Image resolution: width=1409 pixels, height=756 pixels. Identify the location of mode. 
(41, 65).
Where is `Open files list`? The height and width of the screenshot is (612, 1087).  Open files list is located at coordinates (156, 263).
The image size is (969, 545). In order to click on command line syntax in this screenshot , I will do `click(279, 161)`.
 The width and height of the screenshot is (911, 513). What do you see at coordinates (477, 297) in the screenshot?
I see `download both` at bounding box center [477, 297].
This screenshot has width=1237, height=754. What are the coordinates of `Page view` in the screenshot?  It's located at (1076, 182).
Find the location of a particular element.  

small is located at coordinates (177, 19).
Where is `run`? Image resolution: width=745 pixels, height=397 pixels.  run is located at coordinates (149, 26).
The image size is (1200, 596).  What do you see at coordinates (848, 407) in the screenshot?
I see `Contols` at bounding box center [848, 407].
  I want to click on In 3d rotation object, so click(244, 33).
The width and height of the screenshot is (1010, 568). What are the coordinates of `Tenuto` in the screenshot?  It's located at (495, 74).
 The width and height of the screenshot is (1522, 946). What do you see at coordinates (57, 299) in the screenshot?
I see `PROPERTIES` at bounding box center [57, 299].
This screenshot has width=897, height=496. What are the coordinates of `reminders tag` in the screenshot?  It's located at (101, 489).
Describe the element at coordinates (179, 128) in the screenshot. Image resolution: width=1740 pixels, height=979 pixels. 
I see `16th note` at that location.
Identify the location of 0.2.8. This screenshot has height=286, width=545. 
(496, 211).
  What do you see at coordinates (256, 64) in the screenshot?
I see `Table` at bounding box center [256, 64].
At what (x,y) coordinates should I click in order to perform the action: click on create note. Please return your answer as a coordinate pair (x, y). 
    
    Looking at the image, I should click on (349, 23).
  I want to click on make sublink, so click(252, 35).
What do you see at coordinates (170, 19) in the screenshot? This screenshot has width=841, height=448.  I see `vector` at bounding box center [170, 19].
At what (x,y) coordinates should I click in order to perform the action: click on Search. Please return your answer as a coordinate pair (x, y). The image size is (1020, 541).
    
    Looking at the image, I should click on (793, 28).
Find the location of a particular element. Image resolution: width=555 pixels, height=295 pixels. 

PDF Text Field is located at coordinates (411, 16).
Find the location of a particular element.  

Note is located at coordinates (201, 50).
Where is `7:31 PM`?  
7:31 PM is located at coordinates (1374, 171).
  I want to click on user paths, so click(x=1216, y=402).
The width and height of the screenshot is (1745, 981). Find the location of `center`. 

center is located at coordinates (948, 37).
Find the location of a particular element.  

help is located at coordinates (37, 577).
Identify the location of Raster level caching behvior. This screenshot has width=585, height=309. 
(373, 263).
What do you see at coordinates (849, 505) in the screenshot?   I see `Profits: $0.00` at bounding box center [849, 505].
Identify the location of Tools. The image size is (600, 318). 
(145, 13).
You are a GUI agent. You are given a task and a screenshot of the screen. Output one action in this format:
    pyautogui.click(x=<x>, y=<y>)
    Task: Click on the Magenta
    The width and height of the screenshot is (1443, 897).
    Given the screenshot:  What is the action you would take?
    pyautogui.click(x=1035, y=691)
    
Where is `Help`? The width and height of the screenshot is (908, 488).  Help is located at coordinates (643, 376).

--- --- ---

**PROBLEM STATEMENT:** Rewrite all the rows above as a numbered list, leaving out the blank lines.

**OUTPUT BELOW:**
1. Image resolution: width=1409 pixels, height=756 pixels. Identify the location of mode. 
2. (41, 65).
3. Where is `Open files list`? The height and width of the screenshot is (612, 1087).  Open files list is located at coordinates (156, 263).
4. The image size is (969, 545). In order to click on command line syntax in this screenshot , I will do `click(279, 161)`.
5.  The width and height of the screenshot is (911, 513). What do you see at coordinates (477, 297) in the screenshot?
6. I see `download both` at bounding box center [477, 297].
7. This screenshot has width=1237, height=754. What are the coordinates of `Page view` in the screenshot?  It's located at (1076, 182).
8. Find the location of a particular element.  
9. small is located at coordinates (177, 19).
10. Where is `run`? Image resolution: width=745 pixels, height=397 pixels.  run is located at coordinates (149, 26).
11. The image size is (1200, 596).  What do you see at coordinates (848, 407) in the screenshot?
12. I see `Contols` at bounding box center [848, 407].
13.   I want to click on In 3d rotation object, so click(244, 33).
14. The width and height of the screenshot is (1010, 568). What are the coordinates of `Tenuto` in the screenshot?  It's located at (495, 74).
15.  The width and height of the screenshot is (1522, 946). What do you see at coordinates (57, 299) in the screenshot?
16. I see `PROPERTIES` at bounding box center [57, 299].
17. This screenshot has width=897, height=496. What are the coordinates of `reminders tag` in the screenshot?  It's located at (101, 489).
18. Describe the element at coordinates (179, 128) in the screenshot. Image resolution: width=1740 pixels, height=979 pixels. 
19. I see `16th note` at that location.
20. Identify the location of 0.2.8. This screenshot has height=286, width=545. 
21. (496, 211).
22.   What do you see at coordinates (256, 64) in the screenshot?
23. I see `Table` at bounding box center [256, 64].
24. At what (x,y) coordinates should I click in order to perform the action: click on create note. Please return your answer as a coordinate pair (x, y). 
25.     Looking at the image, I should click on (349, 23).
26.   I want to click on make sublink, so click(252, 35).
27. What do you see at coordinates (170, 19) in the screenshot? This screenshot has width=841, height=448.  I see `vector` at bounding box center [170, 19].
28. At what (x,y) coordinates should I click in order to perform the action: click on Search. Please return your answer as a coordinate pair (x, y). The image size is (1020, 541).
29.     Looking at the image, I should click on (793, 28).
30. Find the location of a particular element. Image resolution: width=555 pixels, height=295 pixels. 
31. PDF Text Field is located at coordinates (411, 16).
32. Find the location of a particular element.  
33. Note is located at coordinates (201, 50).
34. Where is `7:31 PM`?  
35. 7:31 PM is located at coordinates (1374, 171).
36.   I want to click on user paths, so click(x=1216, y=402).
37. The width and height of the screenshot is (1745, 981). Find the location of `center`. 
38. center is located at coordinates (948, 37).
39. Find the location of a particular element.  
40. help is located at coordinates (37, 577).
41. Identify the location of Raster level caching behvior. This screenshot has width=585, height=309. 
42. (373, 263).
43. What do you see at coordinates (849, 505) in the screenshot?   I see `Profits: $0.00` at bounding box center [849, 505].
44. Identify the location of Tools. The image size is (600, 318). 
45. (145, 13).
46. You are a GUI agent. You are given a task and a screenshot of the screen. Output one action in this format:
47.     pyautogui.click(x=<x>, y=<y>)
48.     Task: Click on the Magenta
49.     The width and height of the screenshot is (1443, 897).
50.     Given the screenshot:  What is the action you would take?
51.     pyautogui.click(x=1035, y=691)
52. Where is `Help`? The width and height of the screenshot is (908, 488).  Help is located at coordinates (643, 376).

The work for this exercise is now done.